For each test case, output “1” if I can pop all elements; otherwise output “0”.

Sample Input

2
1 1
3
1 1 1
2
1000000 1

Sample Output

1
0
0

Sponsor

 

題意：現在我們有了一個數字堆棧，我們應該從上到下鏈接並彈出相同的元素對。每次，您都可以將頂部元素與一個相同值的元素鏈接起來。將它們從堆棧中取出後，所有剩下的元素都會掉落。而且，每次可以選擇和棧頂一樣的數字，並且和棧頂距離小於6，然後同時消去他們，問能不能把所有的數消去。
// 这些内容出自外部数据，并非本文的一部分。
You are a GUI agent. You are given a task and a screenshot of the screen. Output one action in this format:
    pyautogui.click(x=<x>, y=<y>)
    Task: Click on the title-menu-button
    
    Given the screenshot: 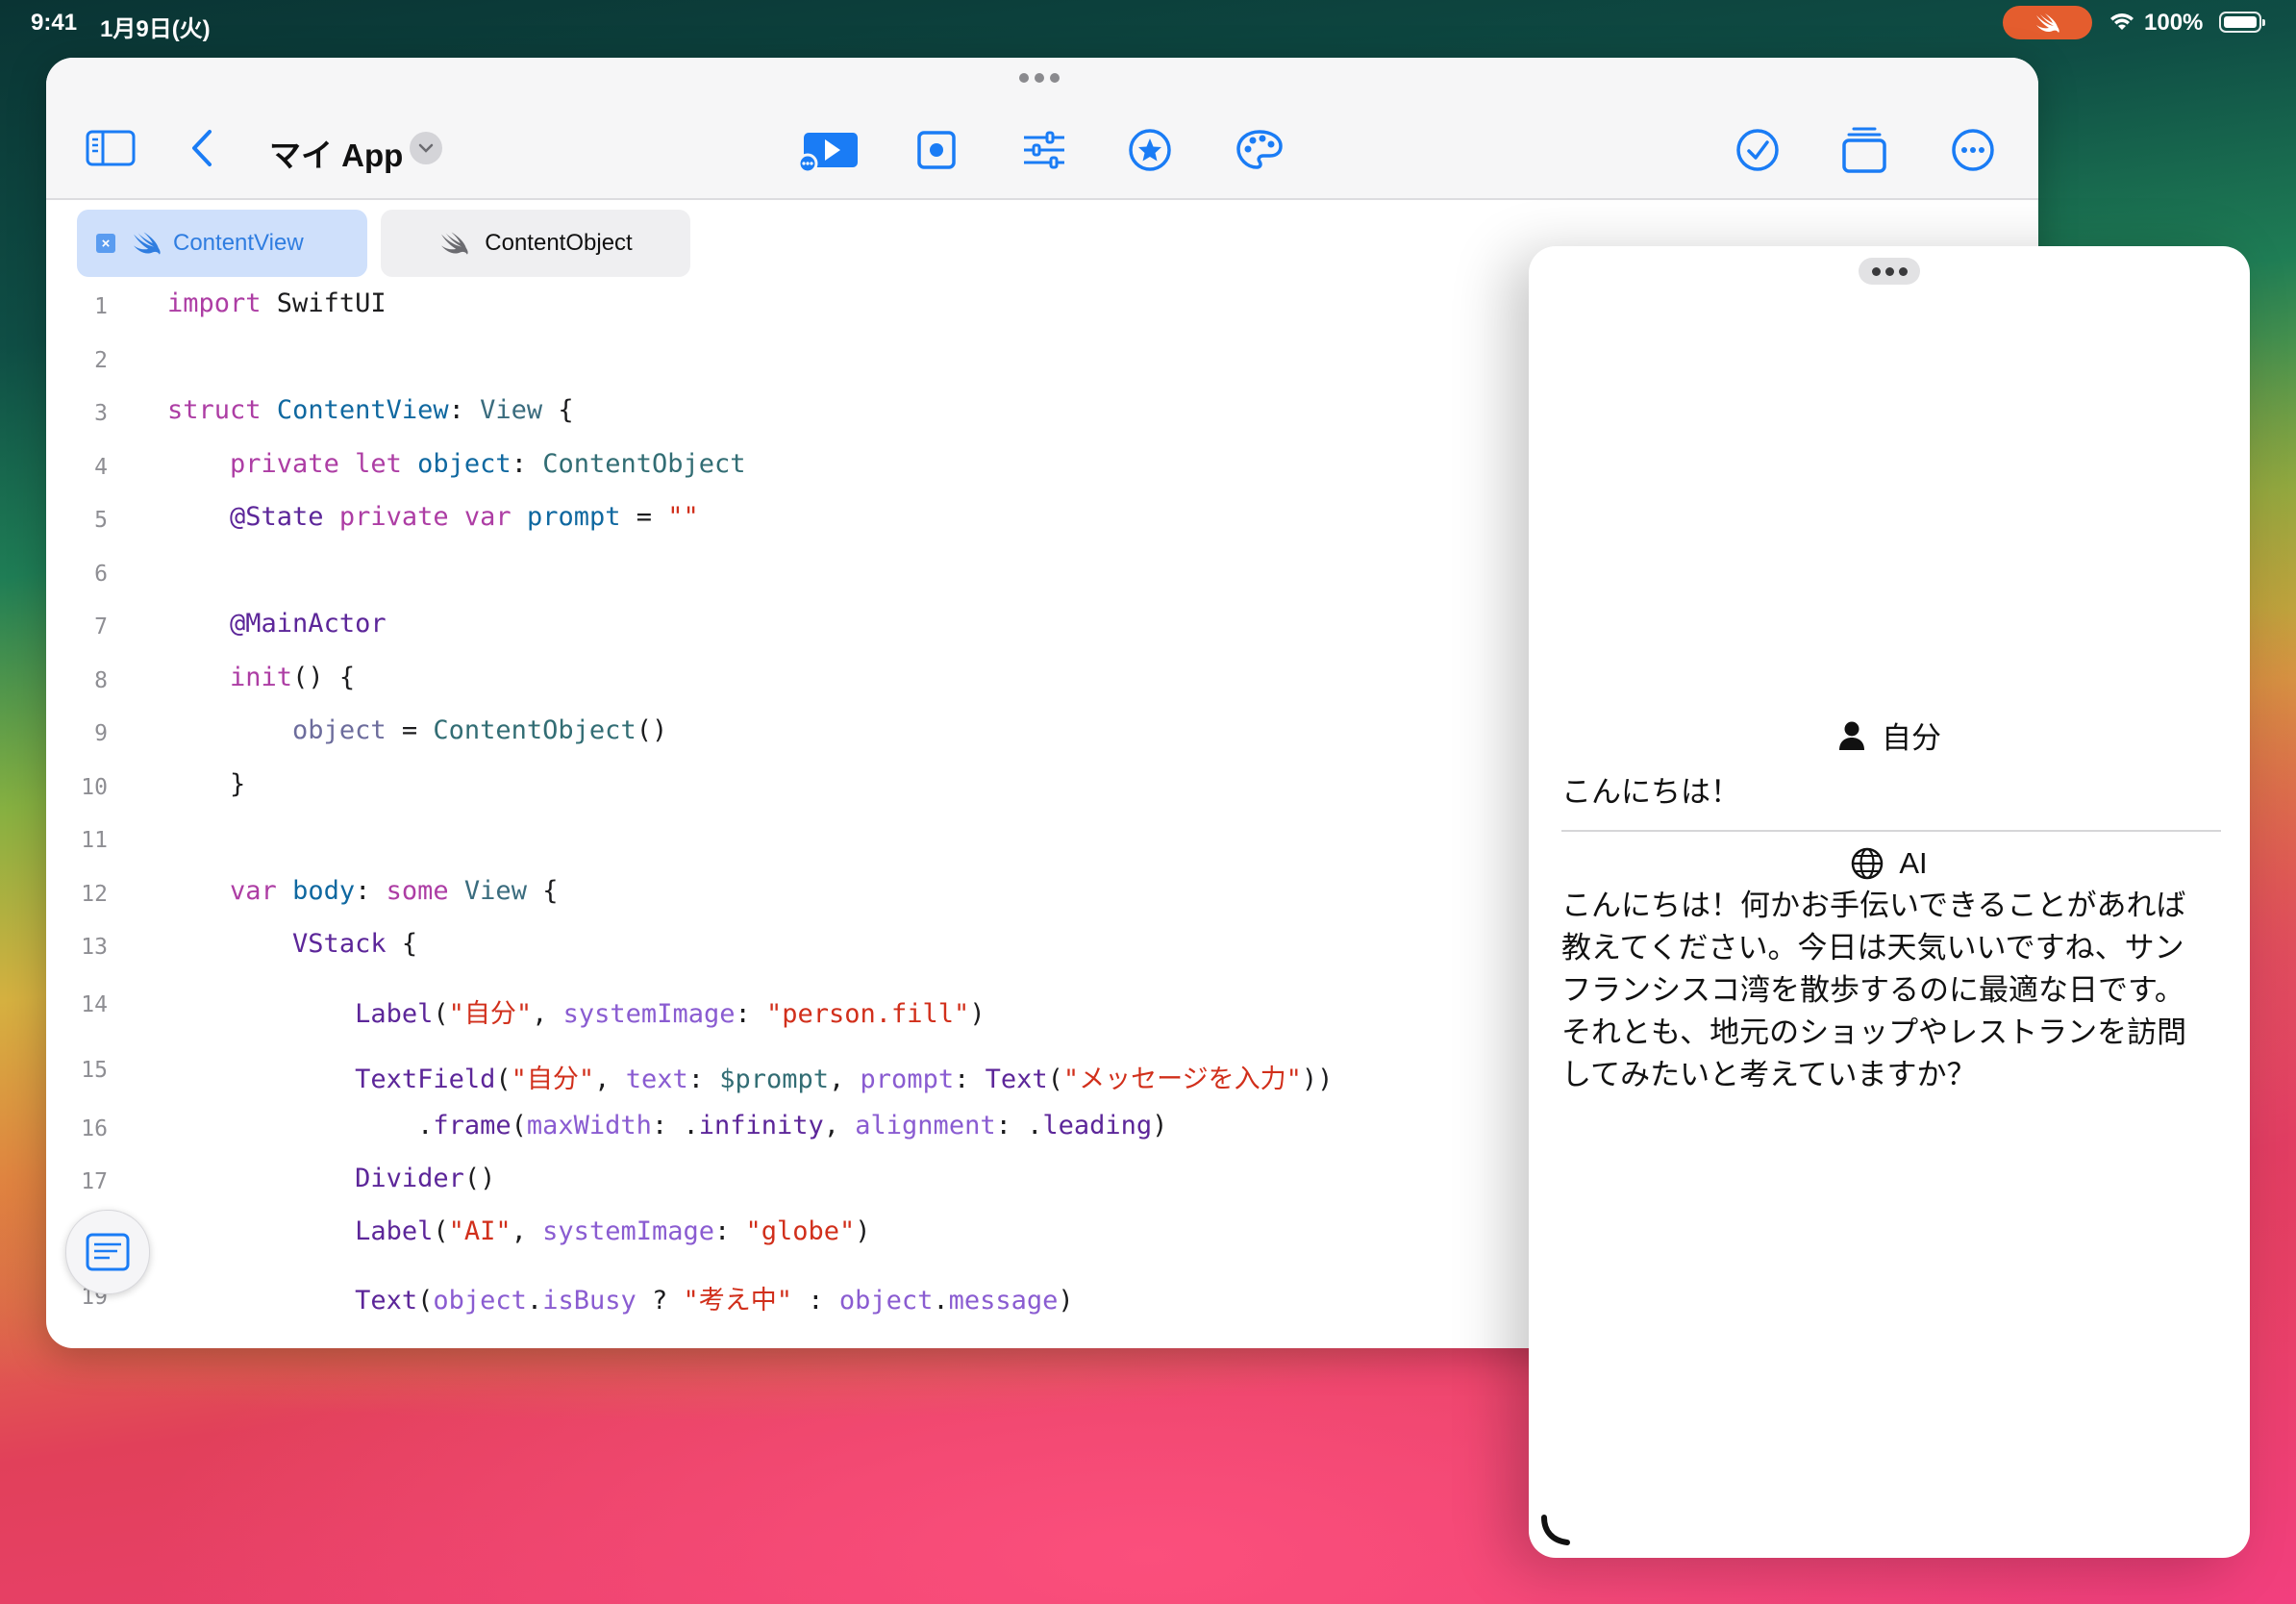 What is the action you would take?
    pyautogui.click(x=426, y=148)
    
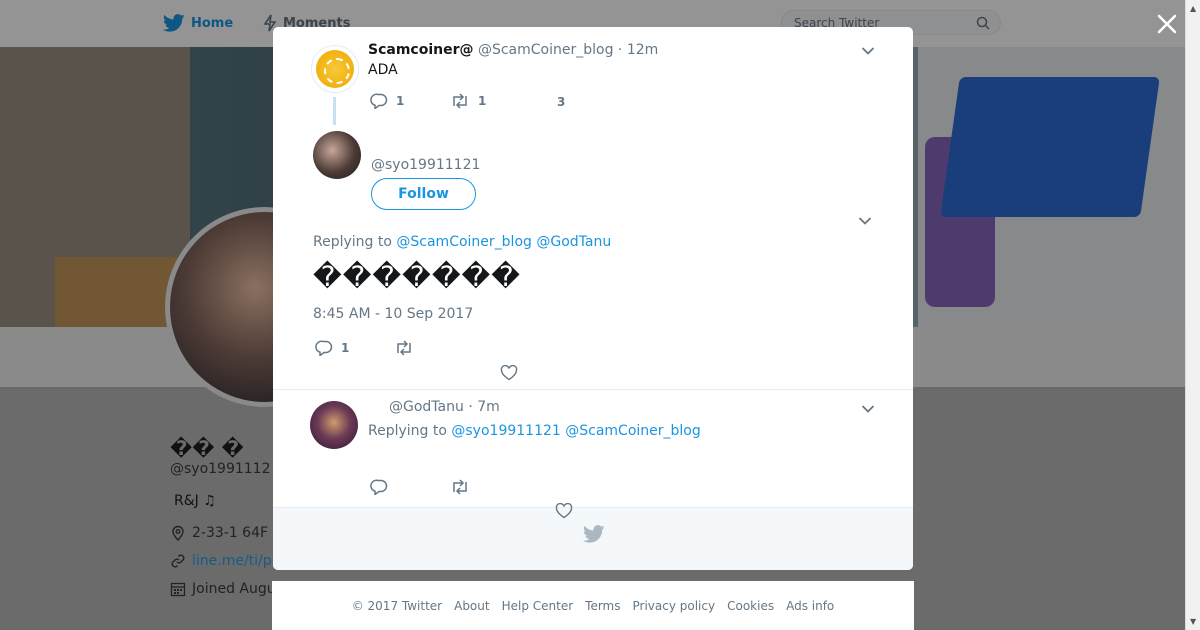  I want to click on profile-name: �� �, so click(207, 448).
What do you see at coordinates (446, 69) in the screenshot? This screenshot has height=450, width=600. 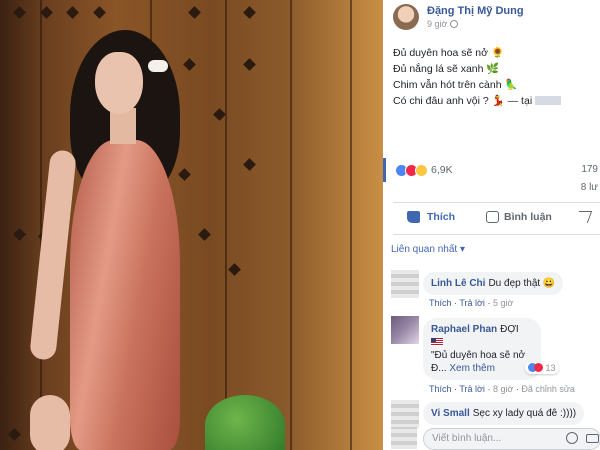 I see `caption-line: Đủ nắng lá sẽ xanh 🌿` at bounding box center [446, 69].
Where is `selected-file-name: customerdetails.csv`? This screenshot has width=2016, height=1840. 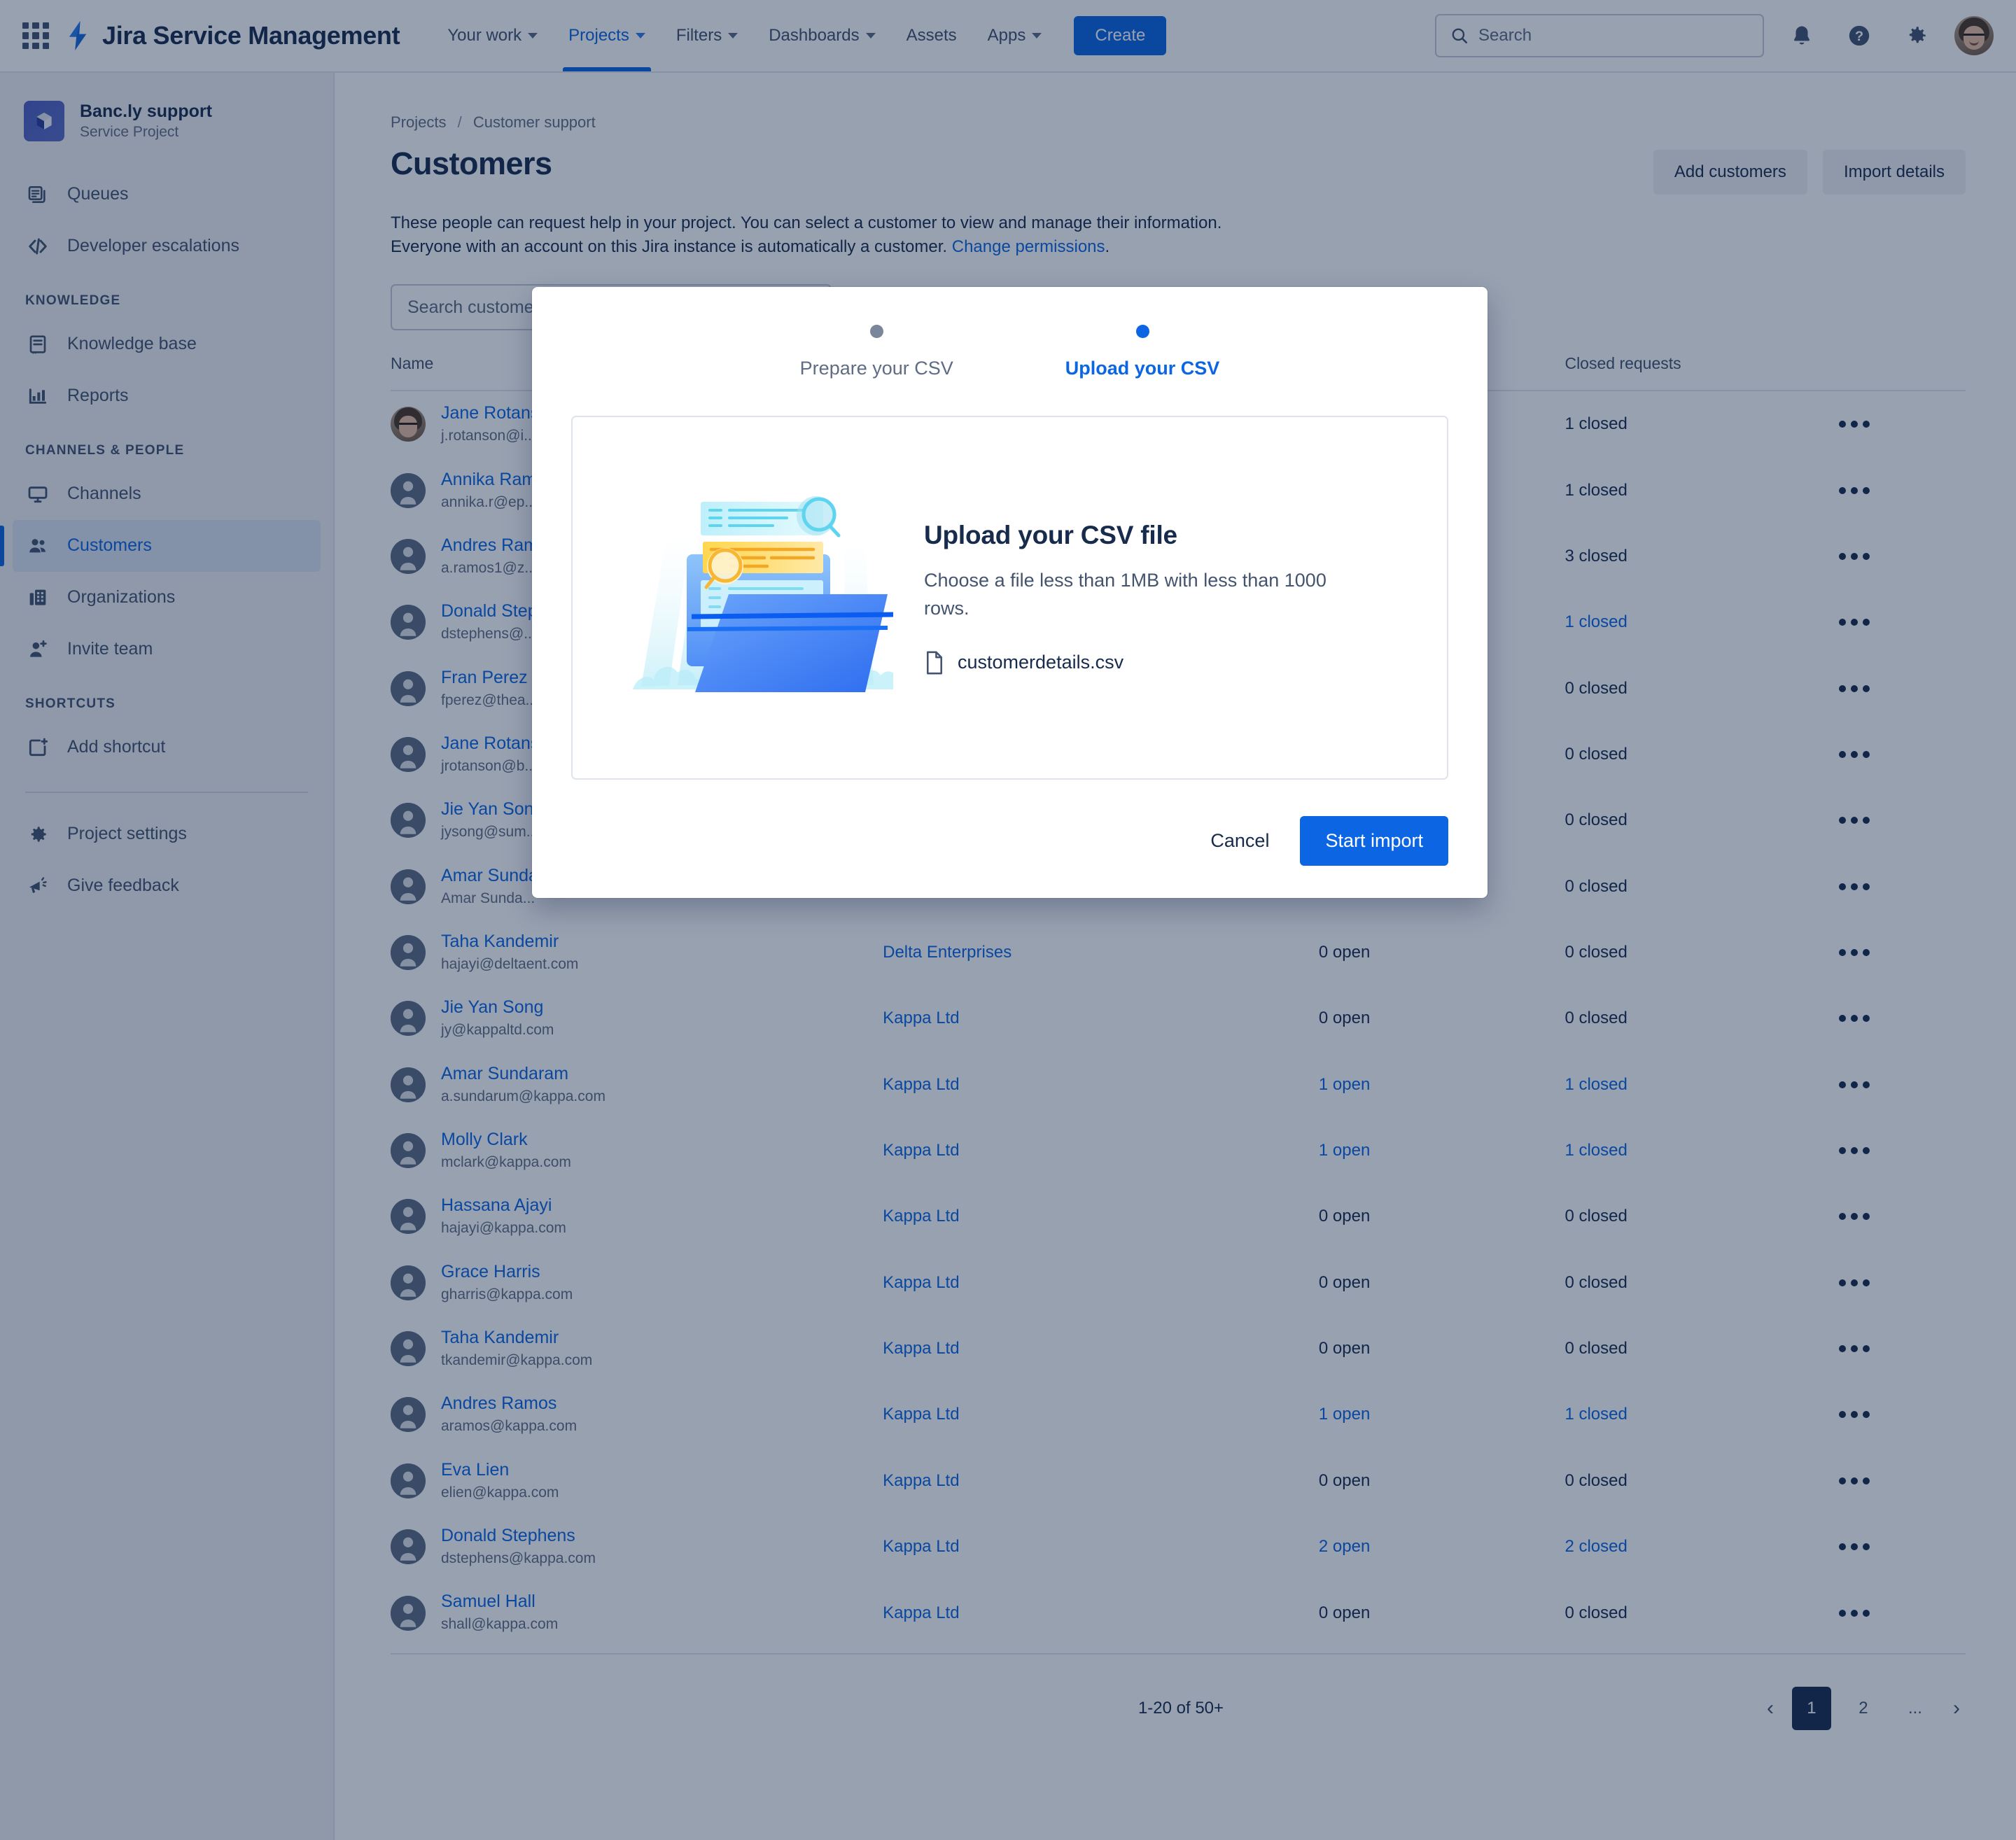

思路：這道題的話，一個數字最遠能消去和他相距9的數，因爲中間4個可以被他上面的消去。因爲還要判斷棧頂有沒有被消去，所以10位dp。dp[i][j]表示第i個棧頂狀態爲j能否存在，用1表示某位被消去。那麼直接狀壓DP，假如被消去了則dp[i + 1][j >> 1] = 1。

AC代碼：

#include <bits/stdc++.h>
typedef long long ll;
const int maxx=1010;
const int inf=0x3f3f3f3f;
using namespace std;
int dp[maxx][1<<10];
int a[maxx];
int main()
{
    int n;
    while(~scanf("%d",&n))
    {
        for(int i=n; i>=1; i--)
            scanf("%d",&a[i]);
        if(n&1)
            printf("0\n");
        else
        {
            int b;
            memset(dp,0,sizeof(dp));
            dp[1][0]=1;
            for(int i=1; i<=n; i++)
            {
                b=min(10,n-i+1);
                for(int j=0; j<(1<<b); j++)
                {
                    if(dp[i][j]==0)
                        continue;
                    if(j&1)
                        dp[i+1][j>>1]=1;
                    else
                    {
                        int ans=0;
                        for(int k=1; k<b; k++)
                        {
                            if(!((1<<k)&j))
                            {
                                ans++;
                                if(ans<6 && a[i]==a[i+k])
                                {
                                    int cnt=j|(1<<k);
                                    dp[i+1][cnt>>1]=1;
                                }
                            }
                        }
                    }
                }
            }
            printf("%d\n",dp[n][1]);
        }
    }
    return 0;
}